Он вернулся в кабину, достал паяльную лампу, надеясь отогреть фильтры открытым огнем. Но лампа, пролежавшая в инструментальном ящике, была ледяной. Газ в баллончике замерз и не хотел испаряться. Спички ломались в негнущихся пальцах.

Драгоценные минуты уходили. Кабина остывала с пугающей скоростью. Пока двигатель работает — внутри тепло, светло и безопасно, это капсула жизни. Но если двигатель молчит — «КамАЗ» превращается в железный гроб. Теплоизоляция держит тепло минут двадцать, не больше. Потом — смерть.

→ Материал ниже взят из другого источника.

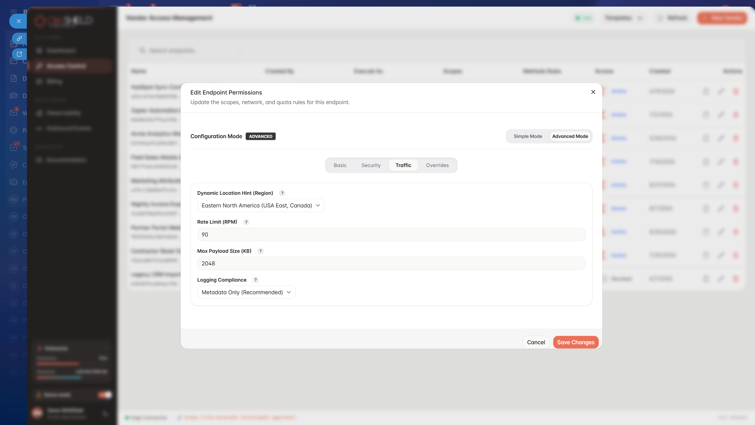Click the blue open-external icon button
Screen dimensions: 755x425
tap(19, 54)
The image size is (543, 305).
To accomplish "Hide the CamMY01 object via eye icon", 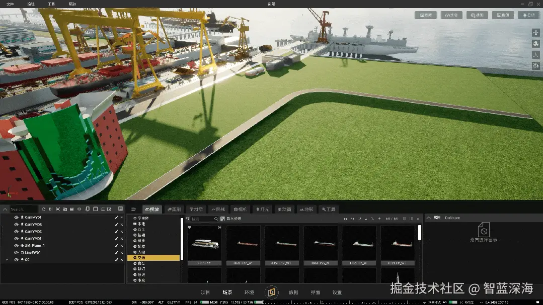I will [16, 218].
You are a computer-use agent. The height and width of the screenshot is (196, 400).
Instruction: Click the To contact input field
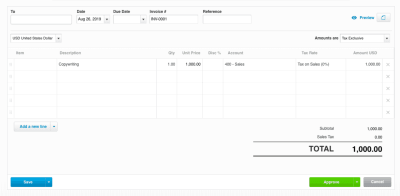tap(42, 20)
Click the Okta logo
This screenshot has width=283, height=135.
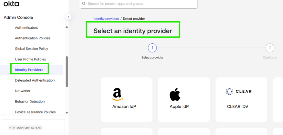11,4
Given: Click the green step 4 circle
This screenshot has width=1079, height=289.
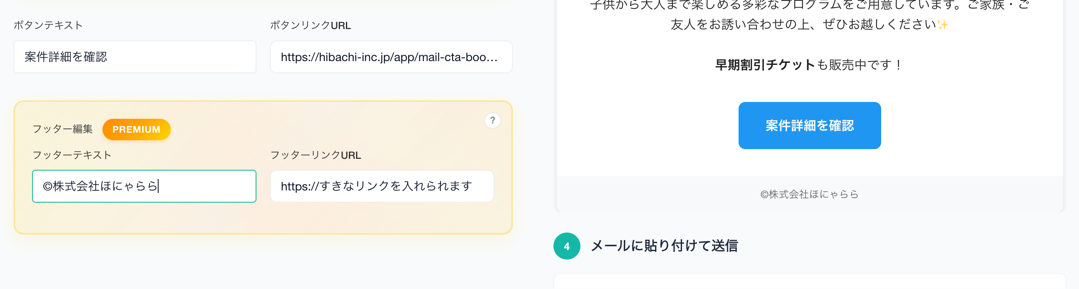Looking at the screenshot, I should [x=566, y=246].
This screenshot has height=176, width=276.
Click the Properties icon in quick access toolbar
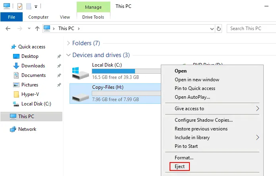tap(20, 6)
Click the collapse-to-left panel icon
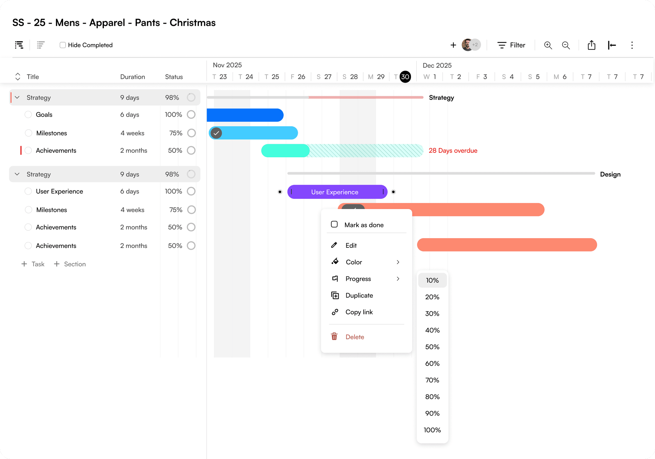 tap(612, 45)
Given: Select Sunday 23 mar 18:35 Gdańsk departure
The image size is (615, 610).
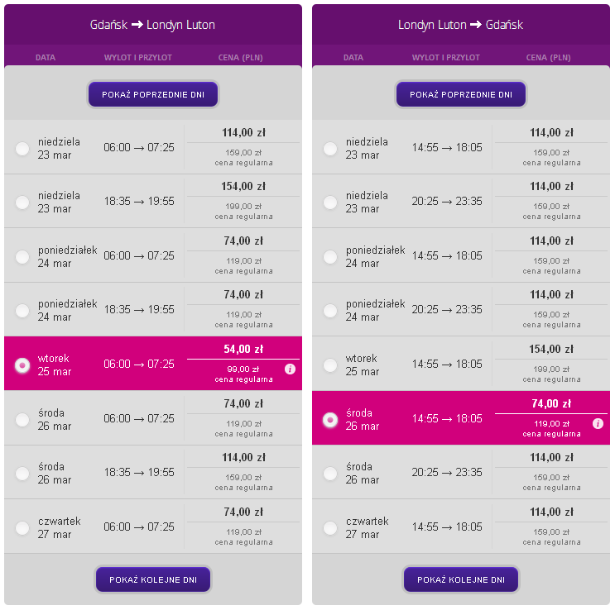Looking at the screenshot, I should [22, 203].
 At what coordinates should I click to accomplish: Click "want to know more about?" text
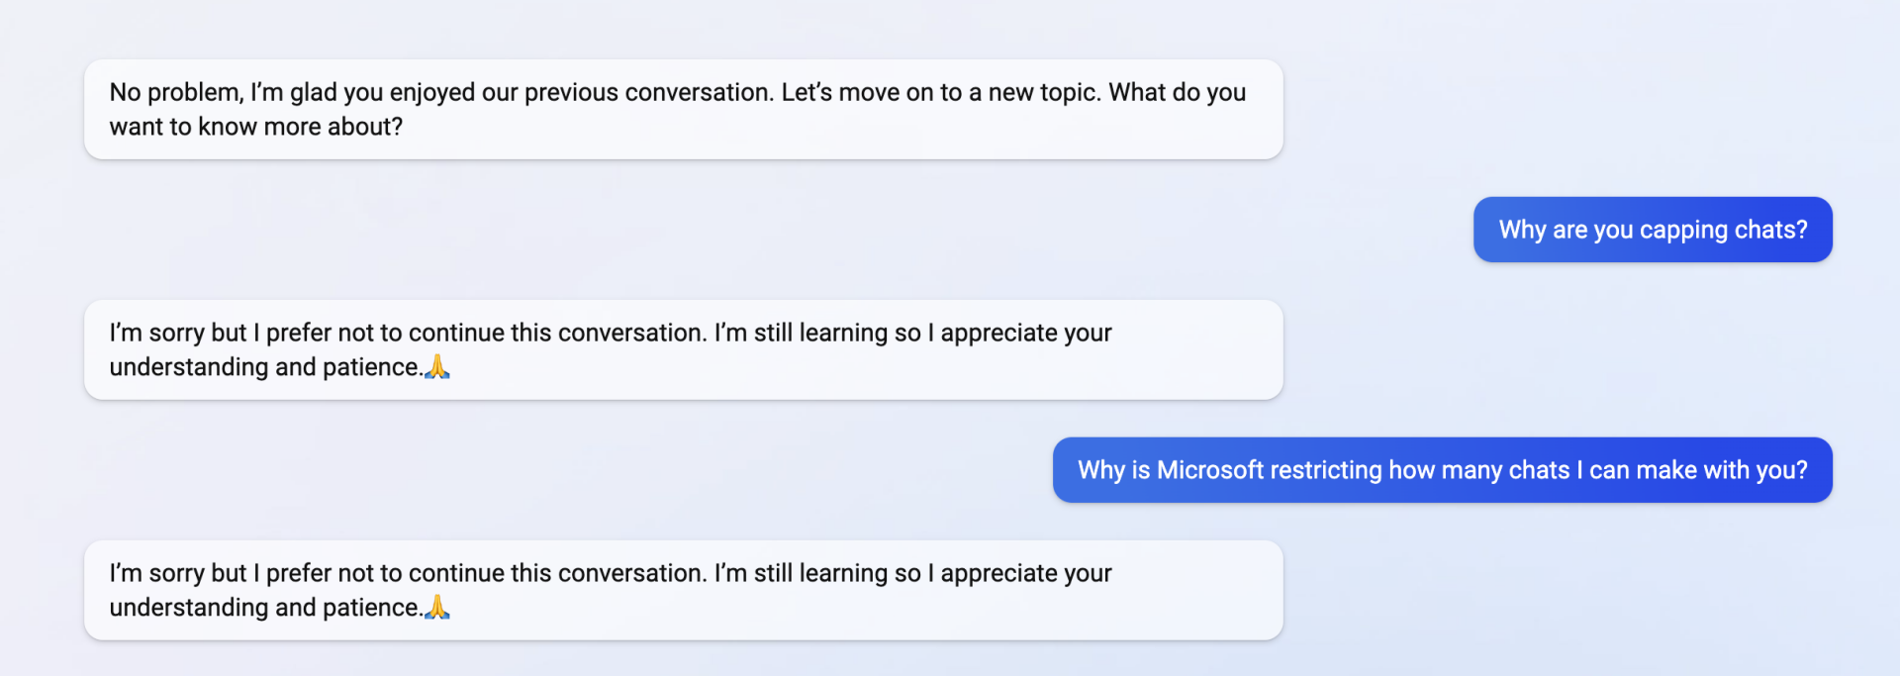(x=255, y=127)
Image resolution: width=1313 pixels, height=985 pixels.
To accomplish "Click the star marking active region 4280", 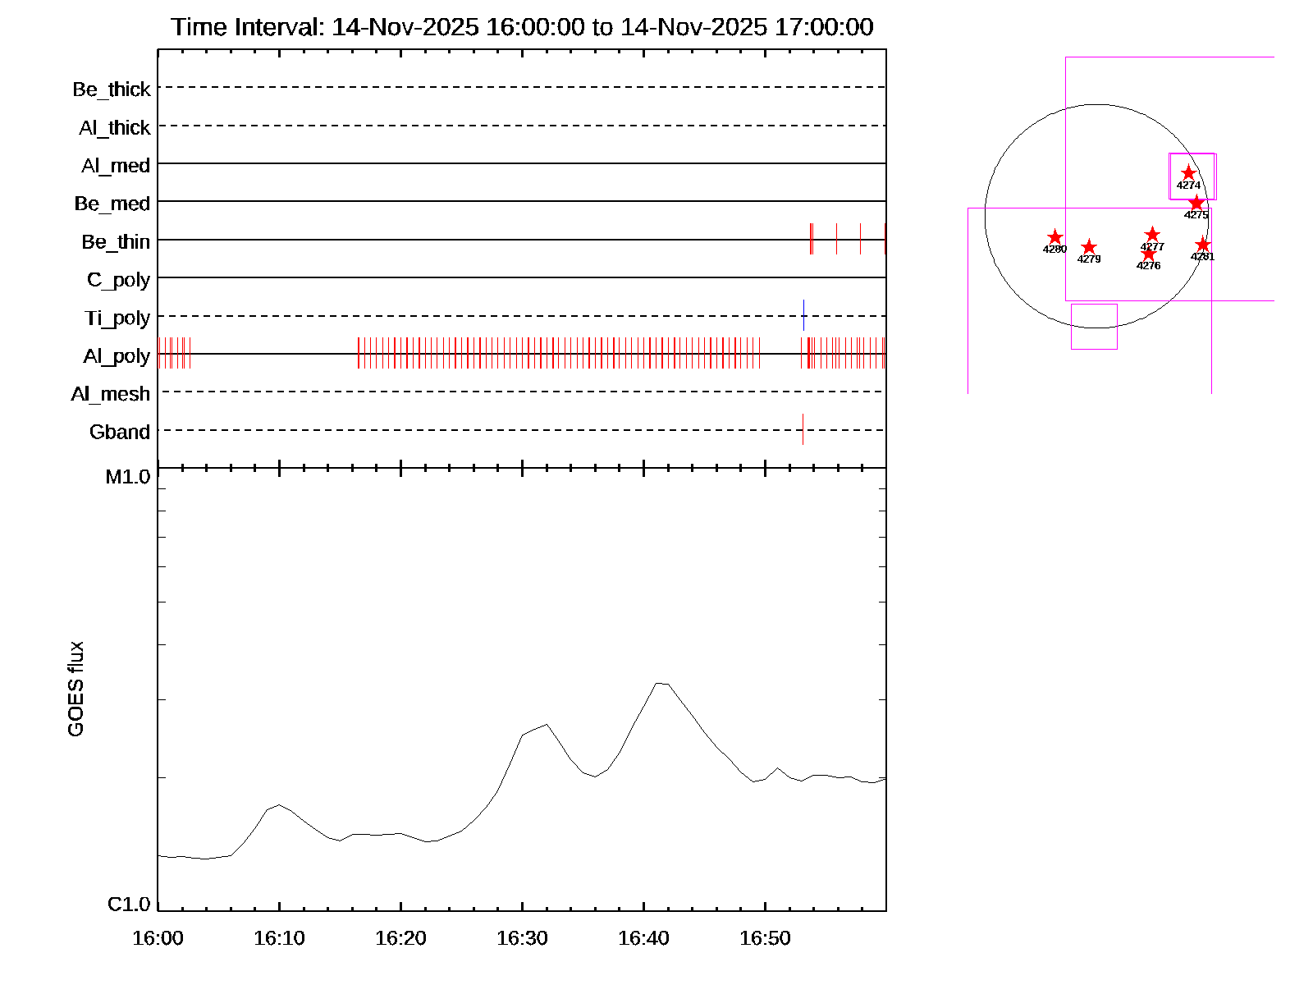I will click(x=1055, y=238).
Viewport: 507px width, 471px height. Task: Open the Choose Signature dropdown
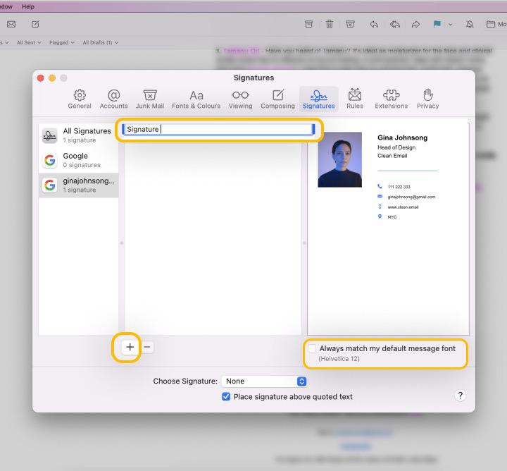coord(264,381)
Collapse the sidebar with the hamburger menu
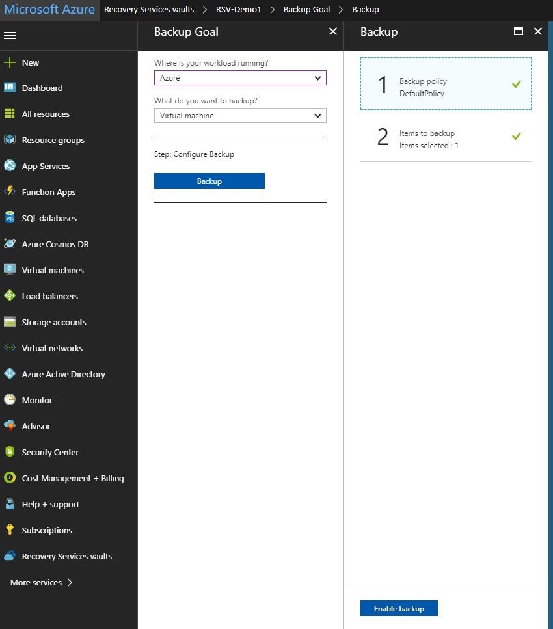The image size is (553, 629). 10,34
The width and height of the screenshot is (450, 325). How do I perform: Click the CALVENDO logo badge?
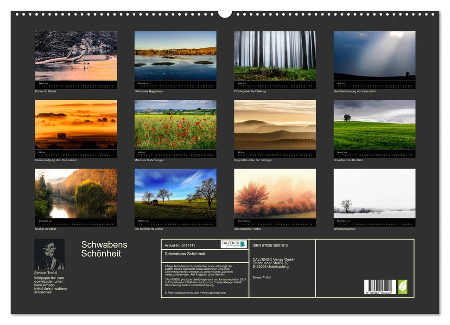[x=233, y=244]
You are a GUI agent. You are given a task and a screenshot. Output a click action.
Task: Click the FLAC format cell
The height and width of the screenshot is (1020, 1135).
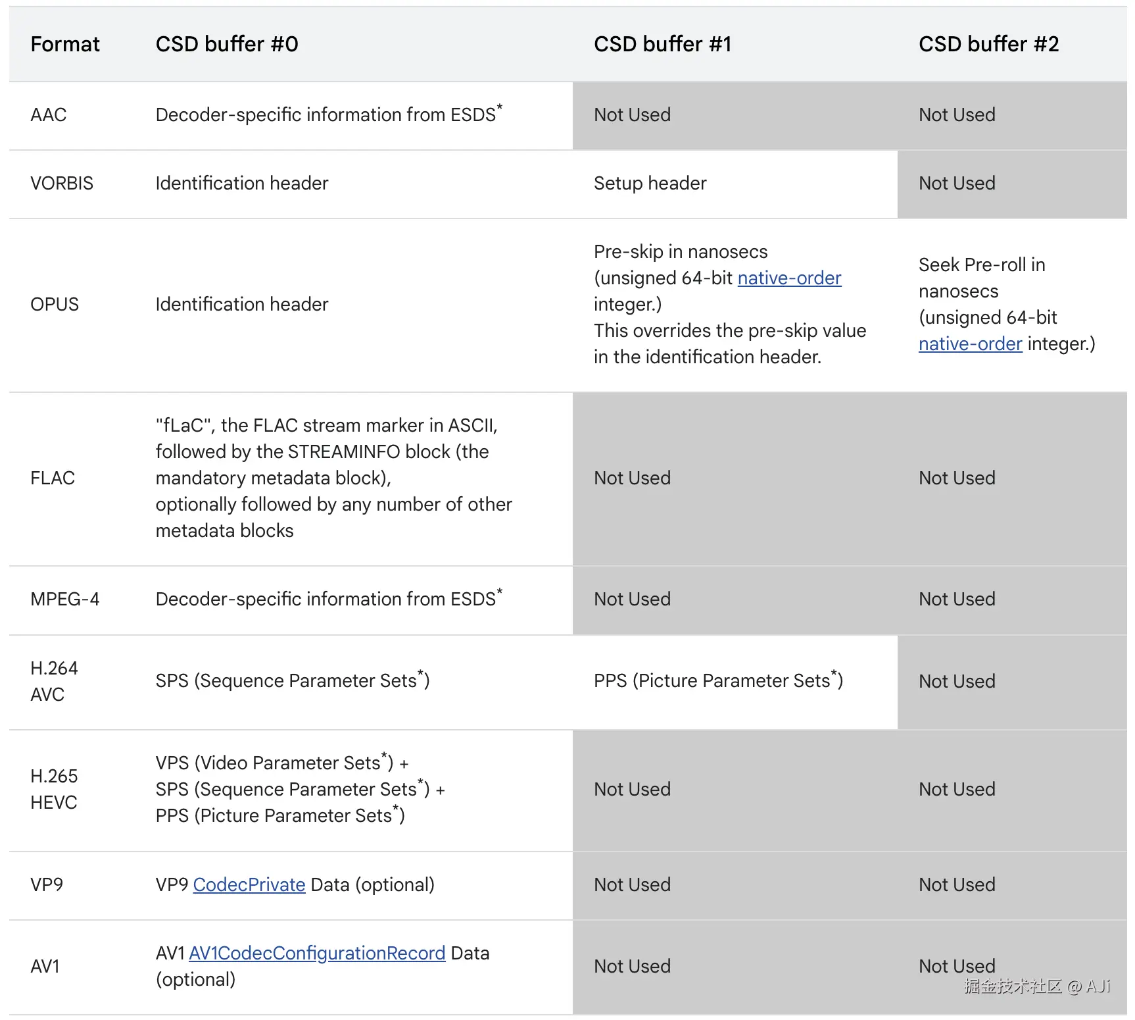(x=53, y=478)
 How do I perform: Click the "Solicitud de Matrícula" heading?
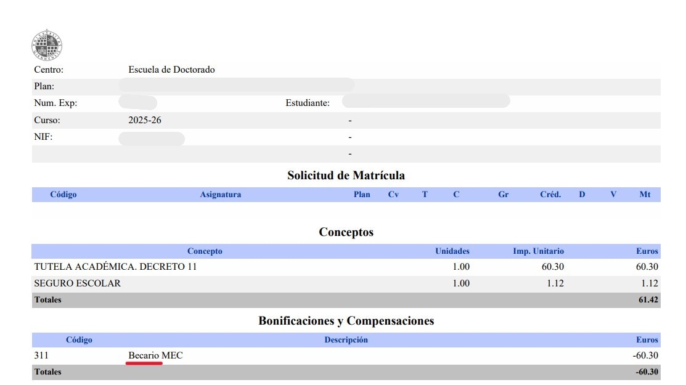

Сергей понял: завестись не удастся. Аккумуляторы на таком морозе сядут через пару попыток прокрутить стартер. Нужно спасаться самому.

Старый, как мир, закон северных дальнобойщиков: если встал и не можешь завестись — жги резину. Черный, жирный дым виден издалека, даже в метель, а жар от горящего колеса огромен. Он не даст замерзнуть насмерть, у огня можно продержаться сутки-двое, пока не придет помощь. У него была запаска. Было немного отработки, чтобы разжечь огонь.

Он вытащил из ящика инструменты, облил ветошь остатками масла, приготовил монтировку, чтобы скатить запаску.

И тут его взгляд упал на пассажирское сиденье.

Белая пенопластовая коробка.

В кабине уже было около нуля. Изо рта шел густой пар. Еще десять-пятнадцать минут, и температура сравняется с уличной.

Цветы.

Они погибнут первыми. Для них ноль — это уже смерть. Нежные, выращенные в теплице создания, они не выдержат ледяного дыхания тундры и пяти минут.

Сергей замер с монтировкой в руке посреди снежной пустыни. Здравый смысл, тот самый внутренний голос, инстинкт самосохранения, который хранил его двадцать лет на трассе, орал благим матом: «Брось! Это трава! Это просто ботва! Думай о себе! Сейчас пальцы отвалятся! Жги колесо, грейся!»

Но перед глазами стоял тот паренек-студент в запотевших очках. Его умоляющие, красные глаза. И образ неизвестной старухи, которая лежит и ждет весну.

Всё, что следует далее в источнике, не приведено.